В темноте Эрмин на кого-то наткнулась. Судя по фигуре, это был мужчина, и от него пахло алкоголем и табаком. Жозеф…
— Я пришел за тобой, — пророкотал он. — Бетти уже разлила суп. Не хватало, чтобы все остыло, пока ты занимаешься своими глупостями!
— Но я совсем не опоздала, — возразила девушка.
Рабочий положил узловатую руку ей на плечо и сжал так, что ногти вонзились в нежную девичью кожу.

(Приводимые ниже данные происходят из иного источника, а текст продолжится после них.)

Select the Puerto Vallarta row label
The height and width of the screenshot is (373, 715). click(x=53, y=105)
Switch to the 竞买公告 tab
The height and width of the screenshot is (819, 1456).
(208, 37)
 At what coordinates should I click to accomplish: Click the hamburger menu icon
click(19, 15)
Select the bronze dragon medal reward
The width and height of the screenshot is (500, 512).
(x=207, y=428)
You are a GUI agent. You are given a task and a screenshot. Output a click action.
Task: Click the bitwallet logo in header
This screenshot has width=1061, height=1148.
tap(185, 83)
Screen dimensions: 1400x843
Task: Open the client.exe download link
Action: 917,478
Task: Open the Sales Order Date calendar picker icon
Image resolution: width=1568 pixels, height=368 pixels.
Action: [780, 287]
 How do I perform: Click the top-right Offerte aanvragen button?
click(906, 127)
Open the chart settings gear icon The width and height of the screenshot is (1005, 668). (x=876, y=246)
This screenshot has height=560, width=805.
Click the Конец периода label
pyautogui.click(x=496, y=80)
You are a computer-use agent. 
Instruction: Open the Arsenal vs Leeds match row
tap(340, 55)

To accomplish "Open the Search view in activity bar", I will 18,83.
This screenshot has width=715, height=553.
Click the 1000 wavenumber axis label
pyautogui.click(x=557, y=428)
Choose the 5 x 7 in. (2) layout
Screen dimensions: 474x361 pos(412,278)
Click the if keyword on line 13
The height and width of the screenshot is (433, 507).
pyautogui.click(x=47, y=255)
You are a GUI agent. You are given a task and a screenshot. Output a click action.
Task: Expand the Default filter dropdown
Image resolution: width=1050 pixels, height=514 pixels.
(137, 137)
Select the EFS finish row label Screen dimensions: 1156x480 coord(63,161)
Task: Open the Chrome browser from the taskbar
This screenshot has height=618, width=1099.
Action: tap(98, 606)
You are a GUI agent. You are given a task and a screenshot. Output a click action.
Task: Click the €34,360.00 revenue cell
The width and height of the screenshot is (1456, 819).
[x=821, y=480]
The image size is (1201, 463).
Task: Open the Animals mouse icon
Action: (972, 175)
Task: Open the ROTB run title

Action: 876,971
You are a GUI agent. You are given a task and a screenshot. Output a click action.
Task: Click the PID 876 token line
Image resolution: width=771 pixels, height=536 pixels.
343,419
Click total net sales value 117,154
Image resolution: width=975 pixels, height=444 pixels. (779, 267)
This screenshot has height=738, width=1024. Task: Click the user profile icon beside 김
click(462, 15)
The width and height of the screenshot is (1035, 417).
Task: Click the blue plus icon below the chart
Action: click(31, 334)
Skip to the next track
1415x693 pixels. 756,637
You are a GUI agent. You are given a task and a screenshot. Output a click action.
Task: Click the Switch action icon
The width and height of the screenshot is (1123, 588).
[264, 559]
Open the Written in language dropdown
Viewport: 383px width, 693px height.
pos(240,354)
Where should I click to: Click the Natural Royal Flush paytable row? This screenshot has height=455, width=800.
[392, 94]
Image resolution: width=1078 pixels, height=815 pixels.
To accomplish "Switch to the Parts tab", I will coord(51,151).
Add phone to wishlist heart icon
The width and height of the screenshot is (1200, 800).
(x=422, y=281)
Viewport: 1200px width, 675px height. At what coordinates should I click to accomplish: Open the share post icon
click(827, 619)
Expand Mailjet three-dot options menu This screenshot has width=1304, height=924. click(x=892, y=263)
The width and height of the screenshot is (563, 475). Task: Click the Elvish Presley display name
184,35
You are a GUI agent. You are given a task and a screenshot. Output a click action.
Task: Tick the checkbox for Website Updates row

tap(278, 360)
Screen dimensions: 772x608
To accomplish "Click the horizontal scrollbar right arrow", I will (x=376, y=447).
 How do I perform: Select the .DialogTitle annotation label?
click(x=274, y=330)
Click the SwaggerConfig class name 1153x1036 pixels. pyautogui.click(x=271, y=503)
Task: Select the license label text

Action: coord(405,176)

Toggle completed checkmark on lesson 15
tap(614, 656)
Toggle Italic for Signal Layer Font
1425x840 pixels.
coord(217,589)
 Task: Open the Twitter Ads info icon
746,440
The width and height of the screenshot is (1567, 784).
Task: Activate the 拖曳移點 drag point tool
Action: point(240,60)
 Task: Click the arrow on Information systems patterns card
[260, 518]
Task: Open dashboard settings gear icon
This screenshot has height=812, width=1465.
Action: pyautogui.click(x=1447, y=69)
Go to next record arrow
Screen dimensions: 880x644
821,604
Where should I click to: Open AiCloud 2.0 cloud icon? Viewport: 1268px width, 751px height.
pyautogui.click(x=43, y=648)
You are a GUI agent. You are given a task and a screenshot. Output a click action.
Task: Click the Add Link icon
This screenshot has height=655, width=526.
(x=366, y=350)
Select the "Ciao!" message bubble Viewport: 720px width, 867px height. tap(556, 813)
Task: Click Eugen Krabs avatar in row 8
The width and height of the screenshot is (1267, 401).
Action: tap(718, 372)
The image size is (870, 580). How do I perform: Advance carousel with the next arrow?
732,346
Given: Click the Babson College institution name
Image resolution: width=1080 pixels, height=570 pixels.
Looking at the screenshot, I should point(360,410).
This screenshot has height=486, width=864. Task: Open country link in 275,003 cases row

— Не пытайся меня одурачить, Мимин, — угрожающе сказал он, приблизив свое лицо к ее лицу. — У меня большие планы! Ты станешь моей невесткой, будешь продавать диски, а деньги мы положим в банк. Я хочу снять для вас с Симоном дом моего старого приятеля Амеде. О семье Маруа еще узнают! Маруа — солидные, респектабельные люди!
Жозеф бормотал еще что-то, но хватка его не ослабевала. Эрмин догадалась, что сегодня он выпил больше обычного. Она попыталась высвободиться, но Жозеф свободной рукой схватил ее за талию.
— Ты выросла на моих глазах, Мимин, и я тебя люблю, очень сильно люблю. Если твоя мать захочет тебя забрать, это будет война. Я запросто подожгу этот барак, дом бывшего управляющего! Так что в твоих интересах быть покладистой, если хочешь, чтобы твоя мамочка Лора не сгорела заживо в адском пламени!
Он прижался плохо выбритой щекой, к свежей и гладкой щеке девушки. Эрмин схватила его за волосы и дернула изо всех сил. Страх лишил ее дара речи. Жозеф стиснул зубы, чтобы не закричать от боли, и еще сильнее прижал ее к себе. Эрмин обмерла — одну руку он освободил и теперь расстегивал ремень брюк.
— Нет! Нет! — взмолилась она. — Ради Бога, только не это!
— Ты о чем подумала, дурочка? — Жозеф с трудом переводил дыхание. — Я не собираюсь бесчестить будущую жену своего сына. Но ты заслужила наказание! Давно надо было показать тебе, кто здесь главный!